## Instructions for the task
In the listing below, find the line that contains "Clothing (1228, 331)" and the line that contains "About Us (1643, 268)". Quote both and every line between them, exactly, and nothing more.

━━━ Data section ━━━

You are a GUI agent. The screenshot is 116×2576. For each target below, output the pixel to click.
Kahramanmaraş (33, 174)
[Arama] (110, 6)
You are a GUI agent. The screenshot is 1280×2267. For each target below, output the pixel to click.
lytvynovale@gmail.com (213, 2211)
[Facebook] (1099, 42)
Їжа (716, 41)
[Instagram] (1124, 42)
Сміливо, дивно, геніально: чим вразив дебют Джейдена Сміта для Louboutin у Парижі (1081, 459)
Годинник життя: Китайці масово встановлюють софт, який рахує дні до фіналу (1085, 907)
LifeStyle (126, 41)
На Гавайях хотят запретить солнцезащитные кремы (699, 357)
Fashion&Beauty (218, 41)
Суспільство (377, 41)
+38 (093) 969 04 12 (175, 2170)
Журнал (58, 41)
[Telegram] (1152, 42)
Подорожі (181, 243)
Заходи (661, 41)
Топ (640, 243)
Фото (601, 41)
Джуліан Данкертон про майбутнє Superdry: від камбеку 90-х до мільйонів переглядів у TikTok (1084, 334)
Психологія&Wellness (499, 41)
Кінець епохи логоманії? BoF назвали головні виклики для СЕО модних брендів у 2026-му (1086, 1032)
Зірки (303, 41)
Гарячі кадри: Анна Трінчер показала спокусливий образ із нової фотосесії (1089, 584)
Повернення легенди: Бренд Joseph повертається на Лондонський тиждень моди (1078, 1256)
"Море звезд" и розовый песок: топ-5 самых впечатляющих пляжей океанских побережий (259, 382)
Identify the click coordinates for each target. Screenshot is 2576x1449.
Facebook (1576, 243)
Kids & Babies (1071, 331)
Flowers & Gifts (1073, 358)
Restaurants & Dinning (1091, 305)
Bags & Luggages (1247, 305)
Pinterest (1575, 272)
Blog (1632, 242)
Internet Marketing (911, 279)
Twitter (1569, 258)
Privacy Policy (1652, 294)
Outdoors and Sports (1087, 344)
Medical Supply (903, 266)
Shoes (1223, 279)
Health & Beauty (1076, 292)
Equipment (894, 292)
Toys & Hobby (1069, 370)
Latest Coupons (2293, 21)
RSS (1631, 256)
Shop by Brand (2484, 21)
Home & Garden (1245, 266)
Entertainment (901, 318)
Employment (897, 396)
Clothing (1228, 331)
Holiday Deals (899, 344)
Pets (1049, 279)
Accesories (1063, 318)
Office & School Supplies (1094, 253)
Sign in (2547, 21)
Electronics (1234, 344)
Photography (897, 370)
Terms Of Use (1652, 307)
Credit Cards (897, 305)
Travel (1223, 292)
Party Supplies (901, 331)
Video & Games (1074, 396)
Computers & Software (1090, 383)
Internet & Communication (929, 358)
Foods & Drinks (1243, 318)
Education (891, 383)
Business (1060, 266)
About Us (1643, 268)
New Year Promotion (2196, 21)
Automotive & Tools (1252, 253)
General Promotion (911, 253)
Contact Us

━━━

## Answer
Clothing (1228, 331)
Holiday Deals (899, 344)
Pets (1049, 279)
Accesories (1063, 318)
Office & School Supplies (1094, 253)
Sign in (2547, 21)
Electronics (1234, 344)
Photography (897, 370)
Terms Of Use (1652, 307)
Credit Cards (897, 305)
Travel (1223, 292)
Party Supplies (901, 331)
Video & Games (1074, 396)
Computers & Software (1090, 383)
Internet & Communication (929, 358)
Foods & Drinks (1243, 318)
Education (891, 383)
Business (1060, 266)
About Us (1643, 268)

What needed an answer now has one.